--- Text segment ---
>>>>>

Yeah...... We all do.


----------



## Monocrom

Watchbreath said:


> Right, overpriced in debt-based fiat money.


I don't know...

Looking at prices from just a few short years ago of certain luxury models, it's rather difficult to say that in any system that makes sense; that prices are right where they should be.


----------



## Medphred

Watchbreath said:


> fiat money.


Isn't that what you use to pay for the repairs on your Fiat? ;-)


----------



## Watchbreath

Even Tony doesn't want it.


Medphred said:


> Isn't that what you use to pay for the repairs on your Fiat? ;-)


----------



## kaiserphoenix

I dont consider JLC straps over priced. Is it expensive? Sure, but then all croc straps are expensive, ask how much a Breitling or Panerai gator strap costs!! I think JLC is in the average price range when it comes to pricing and they are awesome quality.


----------



## Monocrom

kaiserphoenix said:


> I dont consider JLC straps over priced. Is it expensive? Sure, but then all croc straps are expensive, ask how much a Breitling or Panerai gator strap costs!! I think JLC is in the average price range when it comes to pricing and they are awesome quality.


Not all such straps are expensive... Just the branded ones.


----------



## SFoskett

I've noticed a dramatic quality difference between straps, including alligator ones. In particular, I've been disappointed by the black mainstream IWC straps. They look like plastic to me. 

My black JLC strap is much, much nicer. Is it worth $500? Not alone. But it's worth that much and more to have a worthy (non-plasticky) strap on my Reverso! Are other straps just as good? Probably, and they would be worth it too!

I'm interested too in the dramatic look and feel difference between the brown and black JLC OEM straps. They're totally, completely different. Night and day. Both are wonderfully finished and detailed but you would never know they were of the same material and from the same company!

Like the watches themselves, JLC's straps are expensive but comparable in quality and feel to even pricier peers. And that's why their straps are worth it.


----------



## dak_la

SFoskett said:


> I've noticed a dramatic quality difference between straps, including alligator ones. In particular, I've been disappointed by the black mainstream IWC straps. They look like plastic to me.
> 
> My black JLC strap is much, much nicer. Is it worth $500? Not alone. But it's worth that much and more to have a worthy (non-plasticky) strap on my Reverso! Are other straps just as good? Probably, and they would be worth it too!
> 
> I'm interested too in the dramatic look and feel difference between the brown and black JLC OEM straps. They're totally, completely different. Night and day. Both are wonderfully finished and detailed but you would never know they were of the same material and from the same company!
> 
> Like the watches themselves, JLC's straps are expensive but comparable in quality and feel to even pricier peers. And that's why their straps are worth it.


The JLC OEM strap feels much nicer than the OEM strap for my IWC Mark XVI. Do you have pictures of a black and brown JLC OEM Straps, would like to see how different they look as I might be in the market for a replacement strap in the near future.


----------



## SFoskett

Perhaps this photo helps. This is the brown OEM Jaeger-LeCoultre strap that comes with the Reverso Duo(face) and their OEM black strap for comparison.

<<<<<

--- Records ---
>>>>>

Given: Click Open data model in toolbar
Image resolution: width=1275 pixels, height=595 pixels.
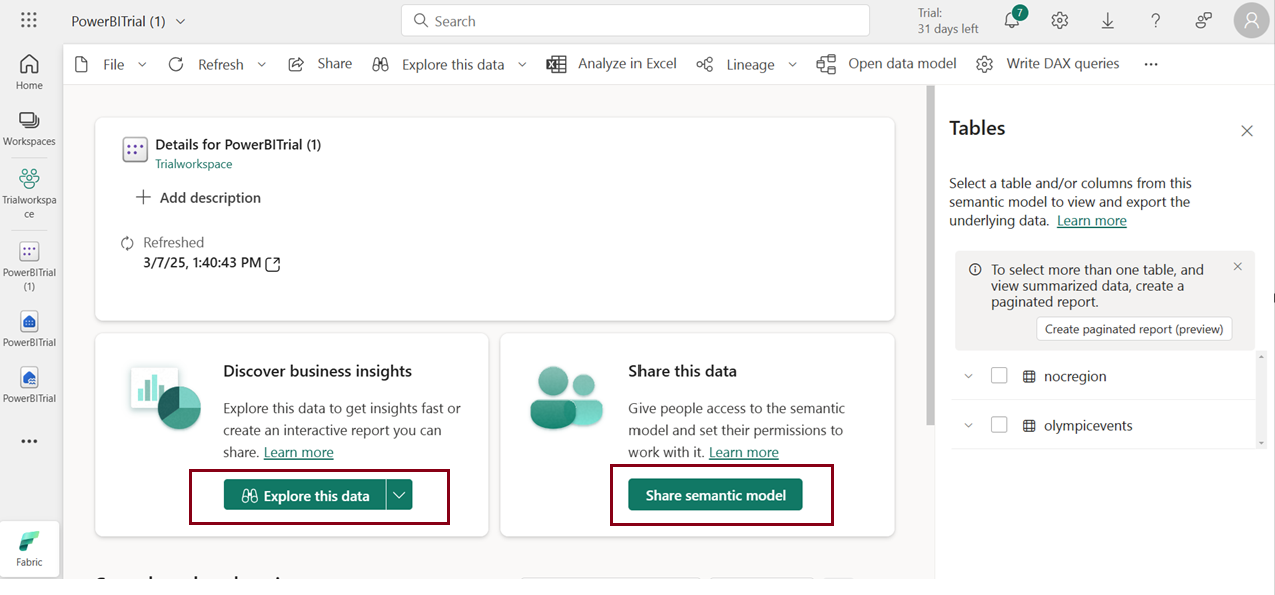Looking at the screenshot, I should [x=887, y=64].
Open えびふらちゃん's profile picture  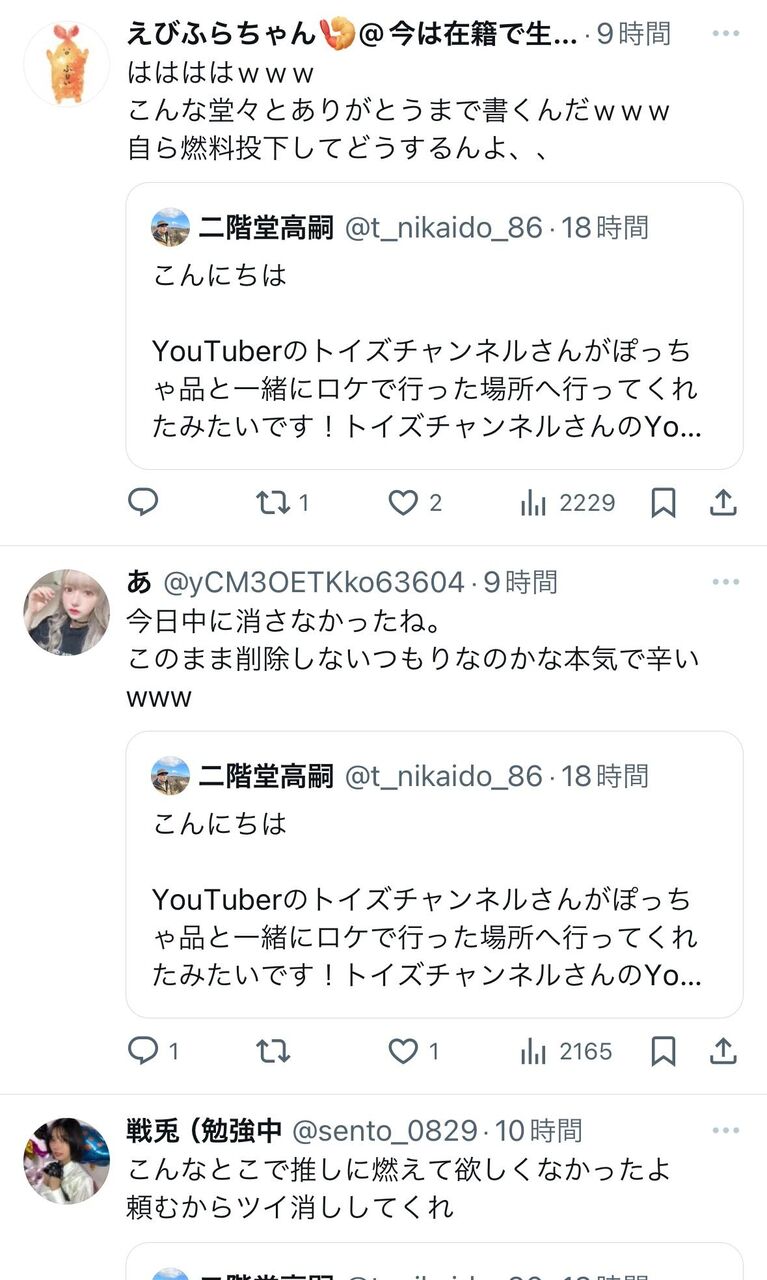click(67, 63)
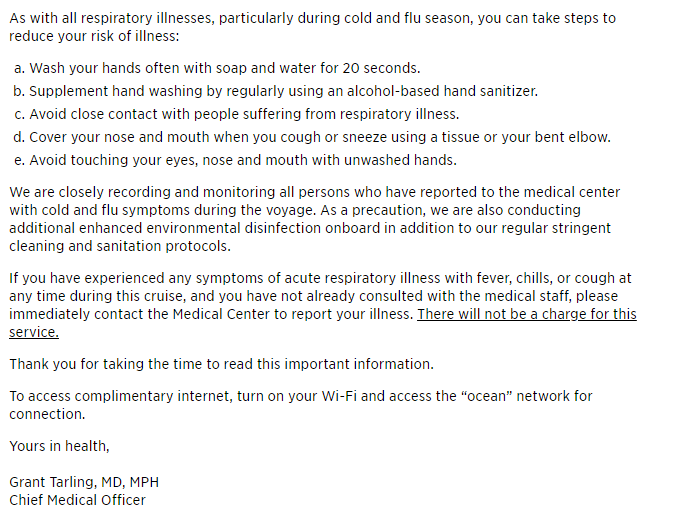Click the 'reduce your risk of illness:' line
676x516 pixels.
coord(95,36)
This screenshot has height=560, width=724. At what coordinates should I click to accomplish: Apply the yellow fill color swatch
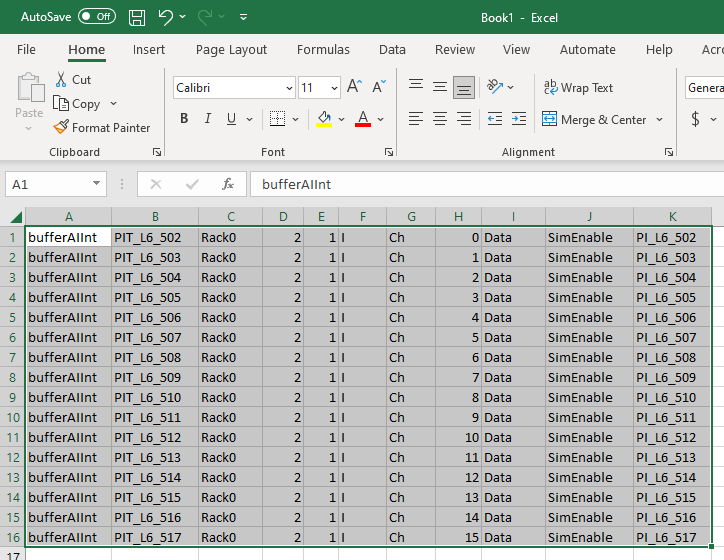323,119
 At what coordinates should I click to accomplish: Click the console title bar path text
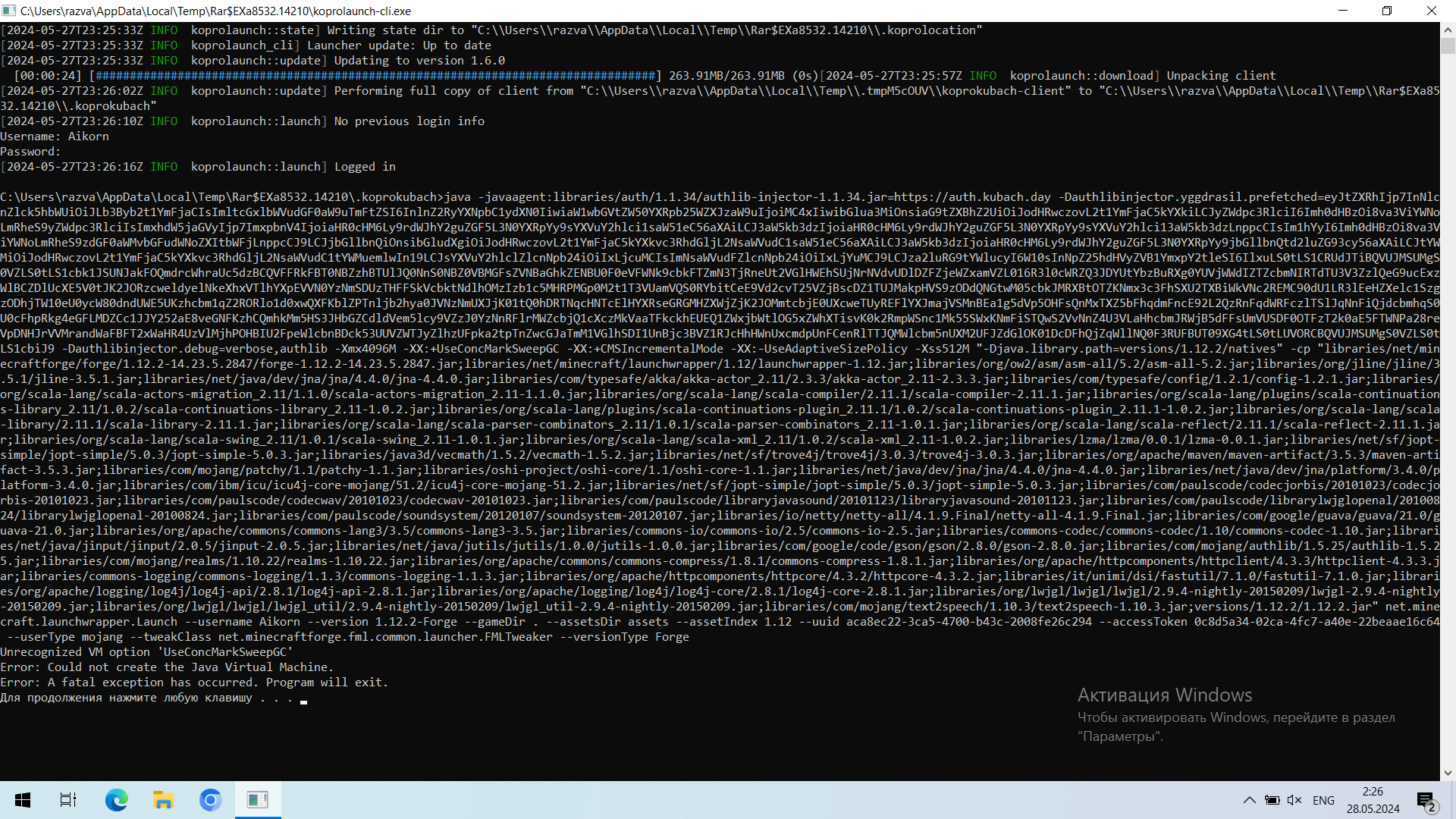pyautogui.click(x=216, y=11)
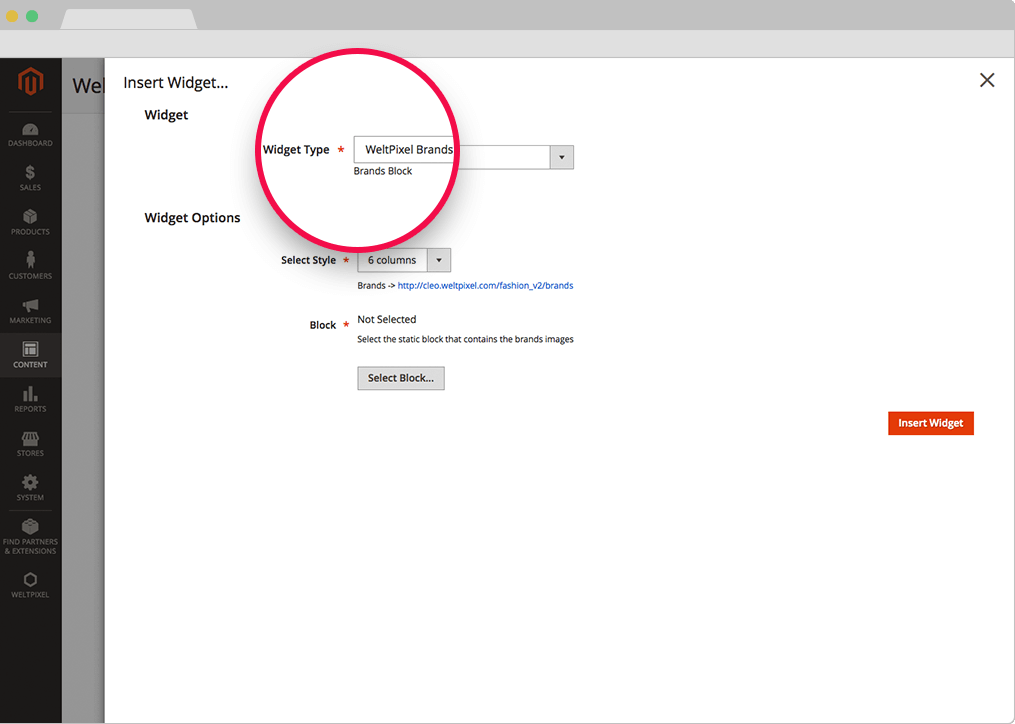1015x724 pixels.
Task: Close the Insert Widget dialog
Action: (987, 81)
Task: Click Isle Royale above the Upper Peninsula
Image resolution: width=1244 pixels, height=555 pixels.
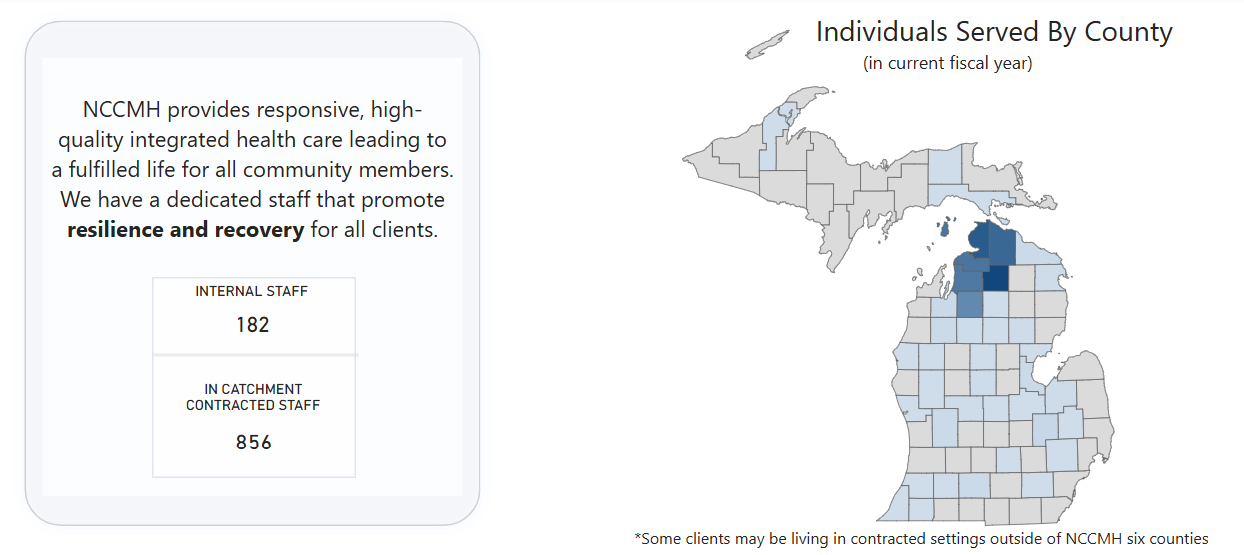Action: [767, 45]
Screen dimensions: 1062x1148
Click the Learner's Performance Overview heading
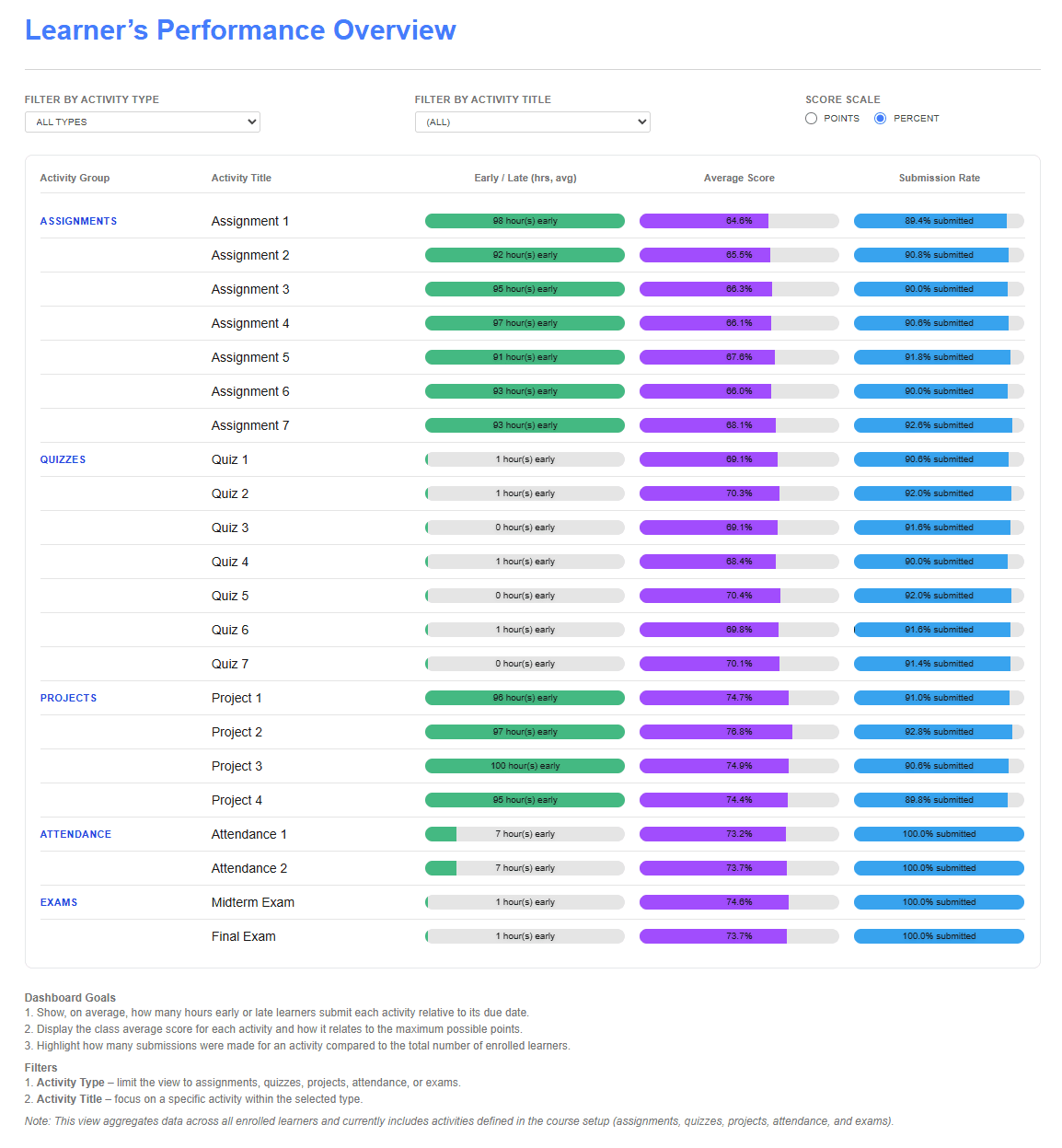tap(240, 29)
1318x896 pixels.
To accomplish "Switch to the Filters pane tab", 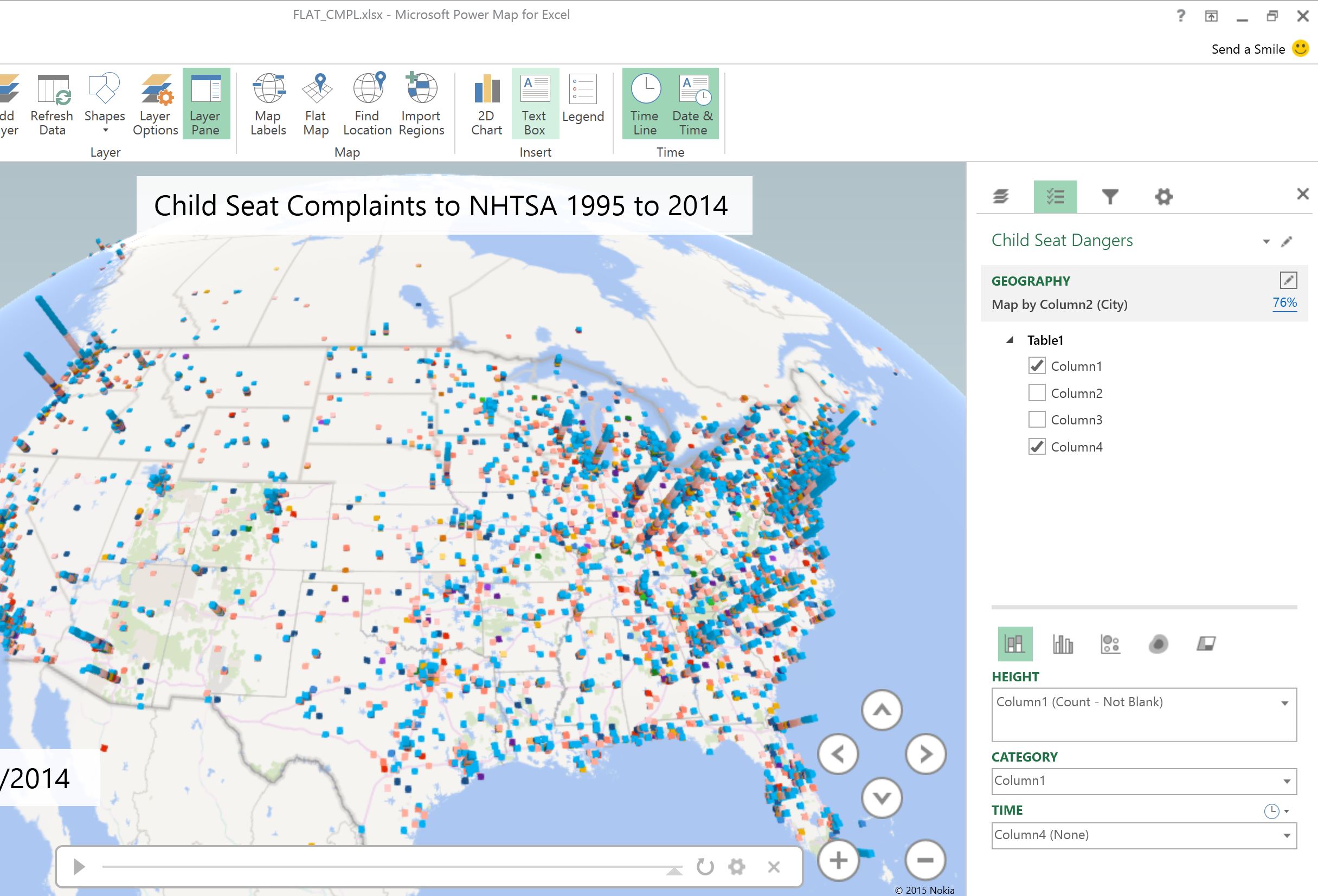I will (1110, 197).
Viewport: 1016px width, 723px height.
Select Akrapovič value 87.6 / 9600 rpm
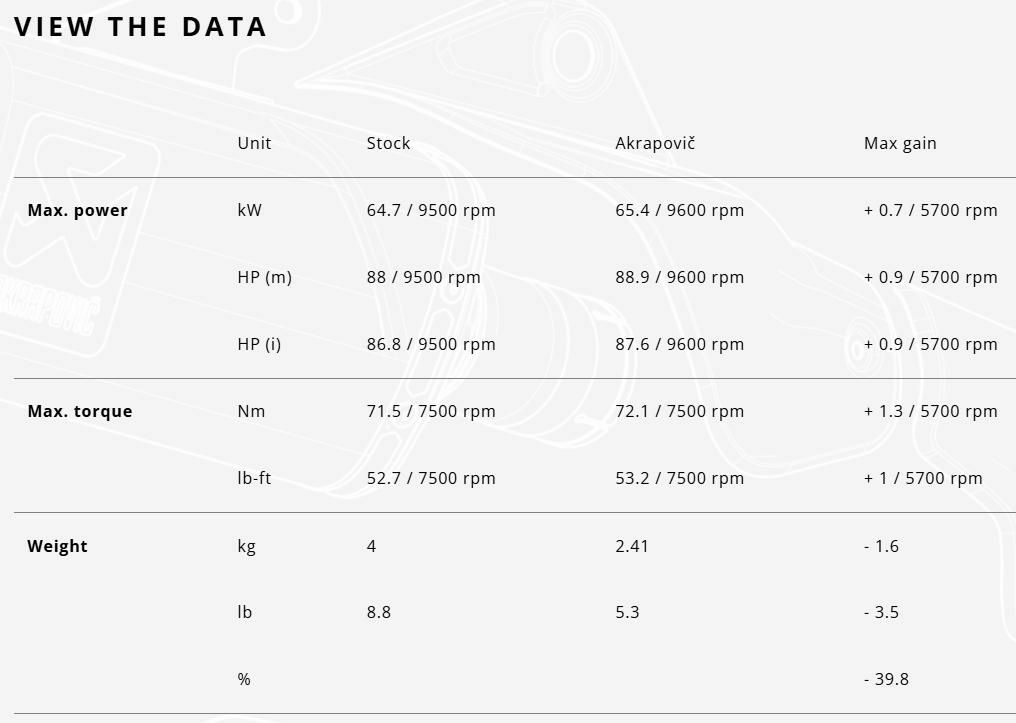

<<<<<

--- Stated problem 1 ---
Copy from the watch strap thread the passage from "Perhaps this photo" up to and including "strap for comparison.".
--- Stated problem 2 ---
Summarize the watch strap thread in three sentences.
The listing stands apart from the watch strap thread as separate material.

--- Final answer 1 ---
Perhaps this photo helps. This is the brown OEM Jaeger-LeCoultre strap that comes with the Reverso Duo(face) and their OEM black strap for comparison.

--- Final answer 2 ---
One participant does not consider JLC straps overpriced, arguing that all croc straps are expensive, while another replies that only the branded ones are. A different participant finds the black JLC strap much nicer than the black mainstream IWC straps, which look like plastic to him, and notes that the brown and black JLC OEM straps look and feel completely different. He concludes that JLC straps are worth it because they compare in quality and feel with pricier peers, and a reader who may need a replacement strap asks for pictures of the two colors.